A common way to get schools and teachers to participate in such a study would be to offer an incentive. For Promethean, the promise of a free IWB to the teacher/classroom in the control condition the year after the study would be a wonderful incentive. Given this sampling framework, Marzano’s research team could work with the schools, districts or state departments to get student achievement data on the students in those 40 classrooms (20 treatment + 20 control). This could easily be done without violating any privacy laws. The students’ scores on the 7th grade state exams could serve as the pretest or the covariate. Their scores at the end of the 8th grade year would be the dependent variables. Over 40 classrooms, we’d be talking about a sample size of well over 800, with well over 400 students in each condition. Such a study would have lots of power. Analytic decisions would have to be made with respect to the unit of analysis. Marzano and his team could use the classroom as the level of analysis and conduct matched-pairs statistical test. Or, they could use the student as the unit of analysis and account for the nesting or lack of independence by using multilevel modeling techniques. Either way, this design would be much more appropriate and powerful for estimating the effects of IWBs on student achievement.

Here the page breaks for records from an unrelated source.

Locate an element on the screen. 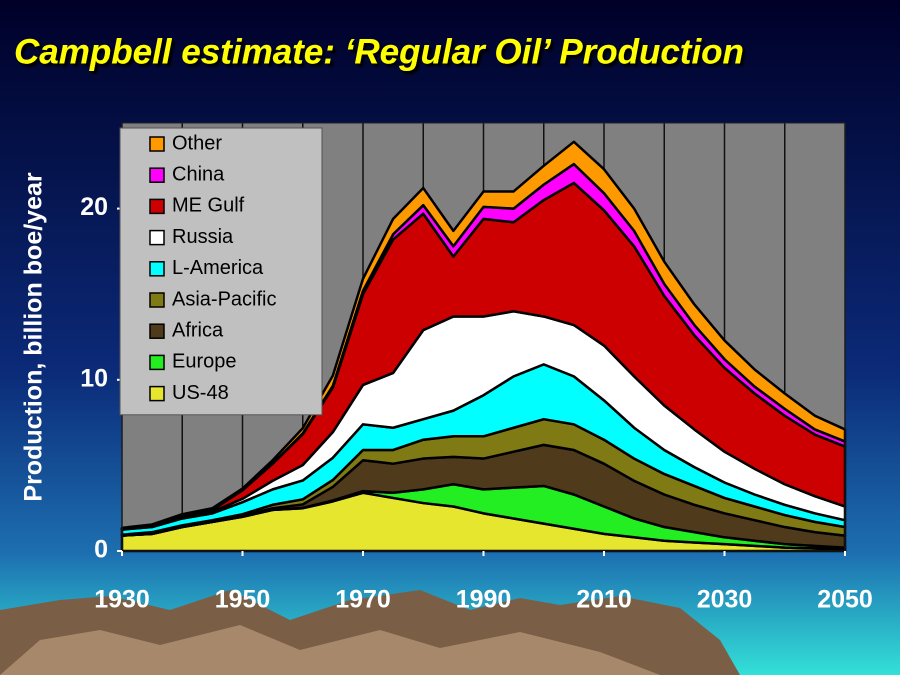 Image resolution: width=900 pixels, height=675 pixels. x-tick-label: 1970 is located at coordinates (363, 600).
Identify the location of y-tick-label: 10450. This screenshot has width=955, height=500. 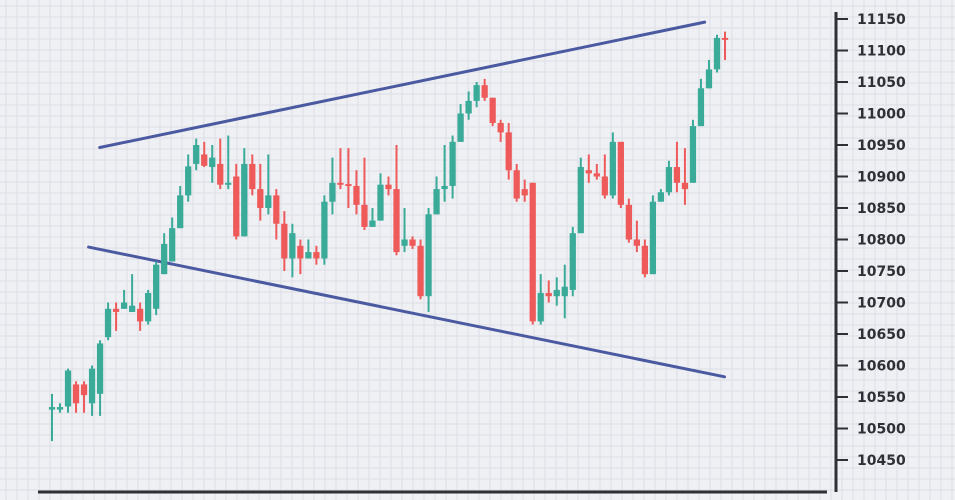
(882, 461).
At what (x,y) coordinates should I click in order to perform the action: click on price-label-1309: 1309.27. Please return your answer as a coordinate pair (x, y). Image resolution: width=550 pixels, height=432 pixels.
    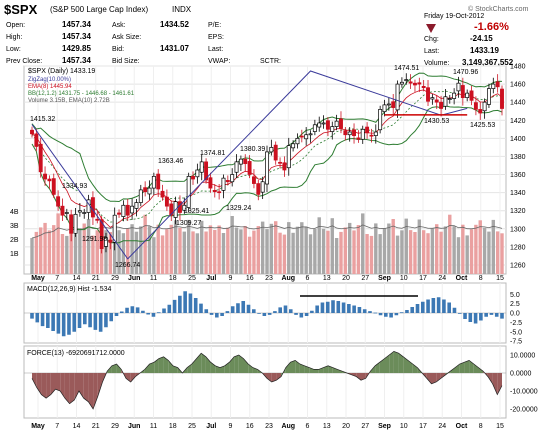
    Looking at the image, I should click on (188, 224).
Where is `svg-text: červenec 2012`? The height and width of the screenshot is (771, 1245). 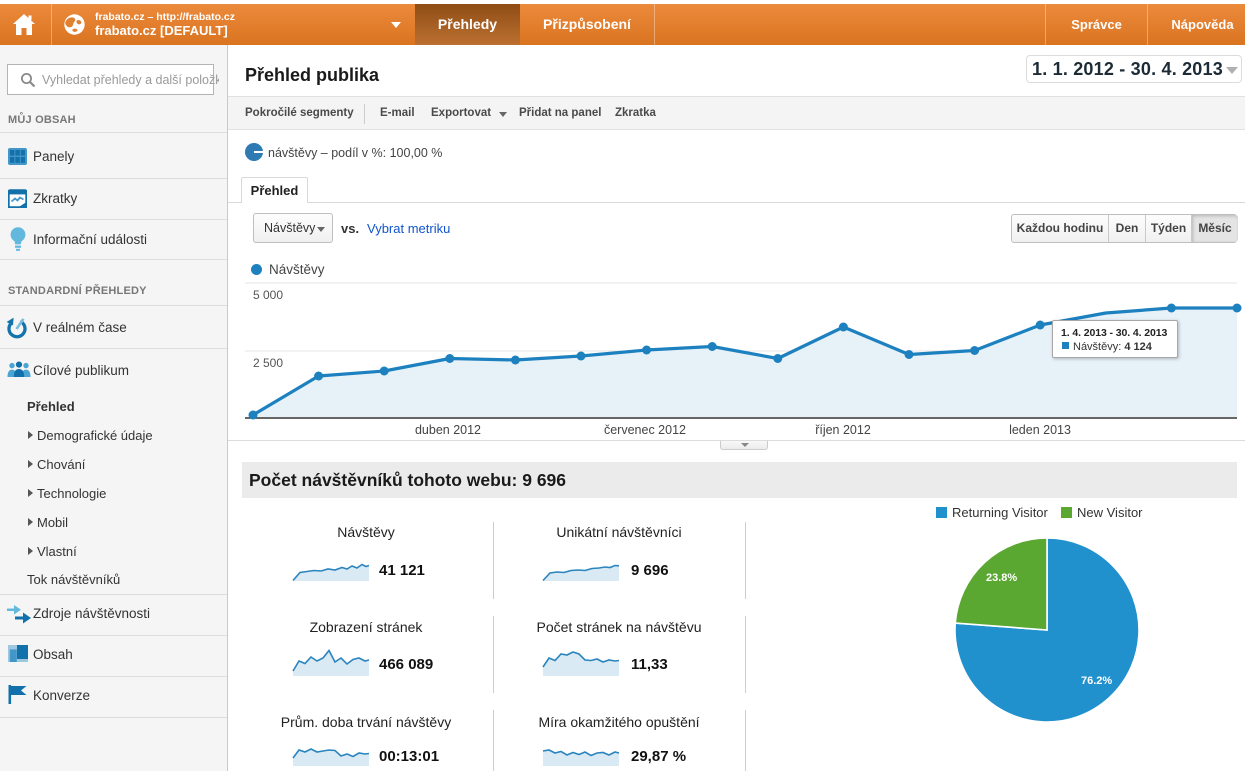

In the last couple of days, I spoke about this series of posts to two professors who I respect greatly. Interestingly, each one was very surprised to hear my opinion that Marzano was affiliated with sloppy work. One said, “he’s always been so careful.” That may very well be. I don’t intend for this series to be an indictment of Marzano (or even of IWBs). My hope is that I’ve provided a sensible critique of research that is being widely disseminated.
I often lament that decisions in education are too often made in the absence of empirical evidence. I wish policymakers in education would consult research more often. However, if educational decision makers decide to make an investment in interactive white boards, I would strongly urge them to do so for reasons other than the evidence offered by the Marzano Research Labs.